Older guns could be sound, age alone is not a factor. Iron guns needed to be parked and maintained with a dry bore, the vent sealed and protected, the bore capped (tompions), and the barrel orientated slightly downward so that the gun would drain. If water was allowed into the barrel, iron guns would rust, loose metal, and honeycomb. Promoting drainage and some method for allowing atmospheric gas exchange were key. In British North America, the "abandoned" condition was the rule rather than the exception.

During the 1700s, the quality and potency of gunpowder incrementally increased. Although frequently misrepresented in histories, the maximum service charge regulation of 1/3 (gunpowder : weight of shot) was not formally adopted by the British until the 1764 Regulations. Broadly speaking, half the weight of the shot may be more appropriate for the Seven Years' War, but there may have been no difference in the achieved effect range because of the quality change to the gunpowder. Light guns may have already been assigned to reduced maximum service charge either 1/3 or 1/4 of the weight of the shot. Here, the 6-pdr and 3-pdr have a charge of 1/4 the weight of the shot.

The point blank point is the point where the shot from a "level" gun first strikes the ground. However, Fortune's numbers appear to be much better matched to a gun at a 1° elevation. Although dated 1778, Fortune is thought to have been a non-commissioned officer in the Royal Artillery whose tables and information best date prior to the regulation changes of 1764. This suggests that although there was a reduction of the maximum service charge in 1764, little range was lost as the gunpowder was more potent. For guns 24-pdr or less, these point blank distances are very similar to the values presented for Effective Range. This is not true for the 42-pdr or 32-pdr where the point bank values were only 1/2 of the effective ranges ― both about 1,200 yards. Comparing range and effectiveness is complicated by the variability in the maximum service charge. During the Seven Years' War, the 42- and 32-pdrs had a maximum service charge of 2/5 the shot weight (40%), not 1/2 (50%) as with most other medium and heavy guns.

Point Blank Range (Fortune 1778, Page 11)
Cannon (iron) 42-pdr 32-pdr 24-pdr 18-pdr 12-pdr 9-pdr 6-pdr 4-pdr 3-pdr
Point Blank Range
(yards)
583 633 650 615 733 716 666 500 400
Point Blank Range
(meters)
533.1 578.8 594.4 562.4 670.3 654.7 609 457.2 365.8

Histories often exaggerate the effective range of cannon. Unless arrayed against a large city, batteries would not be opened several thousand yards from the target — shot from these distances would lose any sense of accuracy.

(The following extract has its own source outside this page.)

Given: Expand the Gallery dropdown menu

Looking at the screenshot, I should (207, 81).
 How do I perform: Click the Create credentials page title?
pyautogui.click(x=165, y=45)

Any number over about 800 yards should be considered in context. If accuracy was required, 600 or 700 yards was a reasonable distance for the furthest batteries. Any required trenching could be started much further away at a safer distance. These distant batteries could be omitted, and the first batteries erected would be much closer. At 400 yards, even light guns would be within effective range. In order to realize maximum shot velocities at impact, breaching batteries would be at 200 yards or closer. Mortars did not suffer from this constraint.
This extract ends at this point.